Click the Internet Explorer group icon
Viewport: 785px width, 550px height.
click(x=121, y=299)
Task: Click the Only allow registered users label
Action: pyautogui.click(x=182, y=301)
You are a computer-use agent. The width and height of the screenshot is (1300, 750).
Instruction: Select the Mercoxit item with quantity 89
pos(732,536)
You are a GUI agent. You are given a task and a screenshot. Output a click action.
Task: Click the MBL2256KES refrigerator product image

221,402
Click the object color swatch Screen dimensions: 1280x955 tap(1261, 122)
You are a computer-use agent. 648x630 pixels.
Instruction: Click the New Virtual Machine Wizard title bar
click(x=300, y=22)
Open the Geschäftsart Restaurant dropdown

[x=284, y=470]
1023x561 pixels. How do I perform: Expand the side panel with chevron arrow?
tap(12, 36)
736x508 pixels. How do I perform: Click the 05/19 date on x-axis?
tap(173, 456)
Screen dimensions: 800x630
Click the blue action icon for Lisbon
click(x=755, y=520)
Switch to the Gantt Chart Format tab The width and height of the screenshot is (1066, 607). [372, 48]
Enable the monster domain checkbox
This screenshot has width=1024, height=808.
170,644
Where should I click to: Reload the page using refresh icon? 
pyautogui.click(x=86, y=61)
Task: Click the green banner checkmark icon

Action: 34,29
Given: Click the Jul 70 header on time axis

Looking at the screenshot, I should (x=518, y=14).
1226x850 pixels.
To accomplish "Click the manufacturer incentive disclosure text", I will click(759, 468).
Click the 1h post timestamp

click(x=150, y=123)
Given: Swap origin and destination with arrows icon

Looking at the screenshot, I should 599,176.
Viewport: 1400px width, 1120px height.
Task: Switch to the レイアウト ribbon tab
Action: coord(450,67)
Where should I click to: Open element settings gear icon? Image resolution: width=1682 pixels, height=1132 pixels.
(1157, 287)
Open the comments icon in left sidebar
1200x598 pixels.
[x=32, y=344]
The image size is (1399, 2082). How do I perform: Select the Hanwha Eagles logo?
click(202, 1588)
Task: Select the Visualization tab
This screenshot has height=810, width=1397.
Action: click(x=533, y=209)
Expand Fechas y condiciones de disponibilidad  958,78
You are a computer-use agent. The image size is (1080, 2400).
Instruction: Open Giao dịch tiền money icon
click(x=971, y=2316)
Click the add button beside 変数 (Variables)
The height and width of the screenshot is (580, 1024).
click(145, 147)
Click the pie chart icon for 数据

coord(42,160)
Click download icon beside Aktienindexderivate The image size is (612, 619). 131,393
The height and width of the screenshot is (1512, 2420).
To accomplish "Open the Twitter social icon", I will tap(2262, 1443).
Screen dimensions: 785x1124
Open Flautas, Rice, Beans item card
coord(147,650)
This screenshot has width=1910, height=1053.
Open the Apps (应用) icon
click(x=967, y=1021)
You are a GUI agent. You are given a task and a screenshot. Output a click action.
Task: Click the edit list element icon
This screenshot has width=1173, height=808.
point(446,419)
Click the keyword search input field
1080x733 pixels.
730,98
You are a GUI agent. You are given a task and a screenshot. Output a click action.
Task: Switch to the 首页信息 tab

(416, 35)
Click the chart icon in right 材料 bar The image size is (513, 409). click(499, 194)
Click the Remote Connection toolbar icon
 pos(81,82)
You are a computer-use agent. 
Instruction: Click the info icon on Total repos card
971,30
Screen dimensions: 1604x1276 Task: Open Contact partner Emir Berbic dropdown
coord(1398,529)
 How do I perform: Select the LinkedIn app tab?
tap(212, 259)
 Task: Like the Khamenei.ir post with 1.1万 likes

Task item.
Count the lines in the entries where the string "computer" appears, and report only the number.

Result of this task.
4